Nineteen Prison Deaths in Two Months

This past Wednesday, Omar Beard died in a Mississippi prison of “natural causes.” He was only 36-years-old.  Beard is the nineteenth death to occur in a Mississippi prison in the last two months.  People in Mississippi prisons have died from homicide, suicide and what the State describes as “natural deaths.” They have died from neglect, inadequate or nonexistent health care, and from violence.  All nineteen people who recently died were locked behind bars, entirely dependent on the State of Mississippi to care for and protect them.  In each case, the state failed miserably. 

Mississippi Department of Corrections / via Reuters file

And that failure should matter to each of us.

Once a person is arrested for a crime and taken into custody, once they are convicted and are sent to prison in the name of “justice,” they become wards of the state.  People in prison are utterly reliant on the officials running correctional facilities to provide food and shelter, to protect their safety, and to ensure their health and well-being.  When the state assumes the role of jailer, the state also assumes a duty of care.

That duty is part of justice, too. 

Mississippi is falling woefully short of meeting its responsibilities.  Recent lawsuits, funded by rapper Yo Gotti and entertainment mogul Jay-Z, challenge the barbarity of Mississippi’s Parchman prison:

“The conditions of confinement at Parchman are so barbaric, the deprivation of health and mental health care so extreme, and the defects in security so severe, that the people confined at Parchman live a miserable and hopeless existence confronted daily by imminent risk of substantial harm in violation of their rights afforded by the U.S. Constitution.”

And the people who are incarcerated, who have no way to leave or to remove themselves from the violence around them, who are unable to arrange for their own medical care or obtain mental health treatment, are dying as a result.

But this isn’t just about the State of Mississippi. It is also about us. No matter where we live, we authorize the state to lock people up as punishment in the name of the “people.”  We allow the state to use taxpayer money to incarcerate individuals convicted of crimes. 

This means we also have a duty to speak out when people are held in dangerous and inhumane conditions. We need to tell the state that we are watching. We need to remind them – and each other – that when a person commits a crime, they do not forfeit their humanity or human dignity. 

As Martin Luther King, Jr. eloquently declared from his prison cell in Birmingham, “injustice anywhere is a threat to justice everywhere.” Nineteen deaths in one state prison system in just two months are far too many. We need to stand up and say so.

◆ ◆ ◆ ◆ ◆

Task:
Please give the age of Omar Beard when he died, according to the prison deaths article.

Excerpted data:
◆ ◆ ◆ ◆ ◆

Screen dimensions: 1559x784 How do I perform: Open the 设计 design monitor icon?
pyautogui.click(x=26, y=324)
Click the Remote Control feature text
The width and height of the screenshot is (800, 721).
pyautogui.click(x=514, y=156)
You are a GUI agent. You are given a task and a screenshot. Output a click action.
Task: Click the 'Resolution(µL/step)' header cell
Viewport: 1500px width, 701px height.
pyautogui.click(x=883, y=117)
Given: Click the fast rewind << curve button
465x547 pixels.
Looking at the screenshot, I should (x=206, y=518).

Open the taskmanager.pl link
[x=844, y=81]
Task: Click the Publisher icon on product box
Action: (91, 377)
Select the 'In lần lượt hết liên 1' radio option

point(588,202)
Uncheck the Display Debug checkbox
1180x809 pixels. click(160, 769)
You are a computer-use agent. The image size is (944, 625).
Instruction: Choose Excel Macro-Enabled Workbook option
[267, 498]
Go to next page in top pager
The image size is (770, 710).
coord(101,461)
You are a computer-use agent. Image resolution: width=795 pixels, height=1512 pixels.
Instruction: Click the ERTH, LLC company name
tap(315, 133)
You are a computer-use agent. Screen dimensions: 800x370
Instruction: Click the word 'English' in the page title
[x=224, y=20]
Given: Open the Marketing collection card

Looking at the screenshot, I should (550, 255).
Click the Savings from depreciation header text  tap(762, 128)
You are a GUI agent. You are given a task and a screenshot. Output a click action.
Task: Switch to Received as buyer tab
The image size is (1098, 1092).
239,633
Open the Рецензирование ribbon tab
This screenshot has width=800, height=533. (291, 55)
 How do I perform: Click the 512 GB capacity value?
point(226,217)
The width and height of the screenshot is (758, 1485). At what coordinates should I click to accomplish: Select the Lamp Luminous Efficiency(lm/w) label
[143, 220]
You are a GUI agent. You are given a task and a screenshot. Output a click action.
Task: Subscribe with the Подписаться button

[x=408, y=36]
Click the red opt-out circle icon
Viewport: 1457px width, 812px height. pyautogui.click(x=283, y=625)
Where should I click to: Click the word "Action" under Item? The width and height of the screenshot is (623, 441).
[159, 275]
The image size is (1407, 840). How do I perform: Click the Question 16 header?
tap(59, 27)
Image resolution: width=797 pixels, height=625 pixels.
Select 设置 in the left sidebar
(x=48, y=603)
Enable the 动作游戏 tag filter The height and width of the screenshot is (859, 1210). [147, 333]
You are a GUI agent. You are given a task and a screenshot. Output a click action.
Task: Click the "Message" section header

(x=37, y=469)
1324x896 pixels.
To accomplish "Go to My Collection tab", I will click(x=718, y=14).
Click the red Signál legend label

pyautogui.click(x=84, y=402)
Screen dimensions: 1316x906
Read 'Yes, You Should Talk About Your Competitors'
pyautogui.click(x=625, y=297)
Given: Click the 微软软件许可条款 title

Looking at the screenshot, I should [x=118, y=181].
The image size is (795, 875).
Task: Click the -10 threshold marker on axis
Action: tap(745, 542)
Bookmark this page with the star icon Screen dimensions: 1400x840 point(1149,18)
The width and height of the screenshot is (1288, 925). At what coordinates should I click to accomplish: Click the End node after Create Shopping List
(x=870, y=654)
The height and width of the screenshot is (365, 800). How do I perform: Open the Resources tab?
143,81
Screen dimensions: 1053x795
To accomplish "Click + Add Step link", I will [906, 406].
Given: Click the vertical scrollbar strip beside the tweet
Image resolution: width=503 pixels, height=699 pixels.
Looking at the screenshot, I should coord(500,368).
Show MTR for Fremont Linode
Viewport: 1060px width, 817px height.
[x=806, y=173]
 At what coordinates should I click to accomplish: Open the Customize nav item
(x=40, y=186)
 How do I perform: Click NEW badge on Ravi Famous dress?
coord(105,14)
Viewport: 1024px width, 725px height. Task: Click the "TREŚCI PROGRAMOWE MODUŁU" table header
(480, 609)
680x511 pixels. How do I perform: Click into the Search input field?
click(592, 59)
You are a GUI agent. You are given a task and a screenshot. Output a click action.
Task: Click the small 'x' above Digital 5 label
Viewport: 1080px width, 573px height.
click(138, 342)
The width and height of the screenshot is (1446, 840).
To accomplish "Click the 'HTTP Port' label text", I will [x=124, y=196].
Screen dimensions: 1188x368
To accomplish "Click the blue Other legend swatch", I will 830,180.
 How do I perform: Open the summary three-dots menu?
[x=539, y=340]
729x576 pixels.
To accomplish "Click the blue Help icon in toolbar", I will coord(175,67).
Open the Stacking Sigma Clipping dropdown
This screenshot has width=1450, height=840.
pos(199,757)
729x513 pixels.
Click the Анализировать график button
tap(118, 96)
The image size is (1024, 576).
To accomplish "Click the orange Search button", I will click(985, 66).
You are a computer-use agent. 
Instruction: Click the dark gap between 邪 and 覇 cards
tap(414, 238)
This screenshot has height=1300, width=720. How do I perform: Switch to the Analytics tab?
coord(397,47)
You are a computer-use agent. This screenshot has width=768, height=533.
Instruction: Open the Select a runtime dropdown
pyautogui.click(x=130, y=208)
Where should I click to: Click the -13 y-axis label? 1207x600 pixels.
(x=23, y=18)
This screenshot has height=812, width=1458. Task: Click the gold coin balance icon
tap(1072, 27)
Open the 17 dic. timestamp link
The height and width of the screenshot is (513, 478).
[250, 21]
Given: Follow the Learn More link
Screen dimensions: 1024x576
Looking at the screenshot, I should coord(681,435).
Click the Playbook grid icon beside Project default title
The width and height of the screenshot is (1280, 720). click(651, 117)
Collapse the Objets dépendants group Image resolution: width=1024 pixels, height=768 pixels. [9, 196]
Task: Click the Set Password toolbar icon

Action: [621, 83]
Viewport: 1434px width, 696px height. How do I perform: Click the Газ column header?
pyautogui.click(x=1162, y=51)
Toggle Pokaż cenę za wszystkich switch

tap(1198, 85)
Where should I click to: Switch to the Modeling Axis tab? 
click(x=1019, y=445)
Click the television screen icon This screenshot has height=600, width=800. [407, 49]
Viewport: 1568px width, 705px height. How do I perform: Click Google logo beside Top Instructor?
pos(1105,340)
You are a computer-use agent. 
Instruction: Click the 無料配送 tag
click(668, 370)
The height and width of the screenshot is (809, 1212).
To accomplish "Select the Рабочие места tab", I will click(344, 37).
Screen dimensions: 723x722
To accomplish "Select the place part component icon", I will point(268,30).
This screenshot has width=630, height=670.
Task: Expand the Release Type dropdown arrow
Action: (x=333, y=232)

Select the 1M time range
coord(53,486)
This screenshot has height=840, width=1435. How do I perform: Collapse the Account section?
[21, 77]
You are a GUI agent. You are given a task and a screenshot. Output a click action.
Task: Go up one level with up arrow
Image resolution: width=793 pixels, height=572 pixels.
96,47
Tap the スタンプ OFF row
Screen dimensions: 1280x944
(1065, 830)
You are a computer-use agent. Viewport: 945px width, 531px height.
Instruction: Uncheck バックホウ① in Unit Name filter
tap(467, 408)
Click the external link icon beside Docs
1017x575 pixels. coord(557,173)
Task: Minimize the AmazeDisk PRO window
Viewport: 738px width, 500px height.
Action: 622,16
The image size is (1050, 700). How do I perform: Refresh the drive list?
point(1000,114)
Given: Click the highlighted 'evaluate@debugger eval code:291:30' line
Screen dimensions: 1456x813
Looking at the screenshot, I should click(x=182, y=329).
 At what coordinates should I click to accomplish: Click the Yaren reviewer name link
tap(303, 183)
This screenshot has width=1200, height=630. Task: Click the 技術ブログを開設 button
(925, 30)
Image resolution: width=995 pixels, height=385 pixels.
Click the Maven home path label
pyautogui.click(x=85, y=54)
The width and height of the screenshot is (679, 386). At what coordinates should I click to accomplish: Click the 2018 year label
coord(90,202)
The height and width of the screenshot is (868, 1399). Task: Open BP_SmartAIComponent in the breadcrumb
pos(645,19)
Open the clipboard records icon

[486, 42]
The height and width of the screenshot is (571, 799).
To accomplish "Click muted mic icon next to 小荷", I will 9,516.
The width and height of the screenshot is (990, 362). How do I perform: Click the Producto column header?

◆ ◆ ◆ ◆ ◆

Result of this exercise:
He was 36 years old.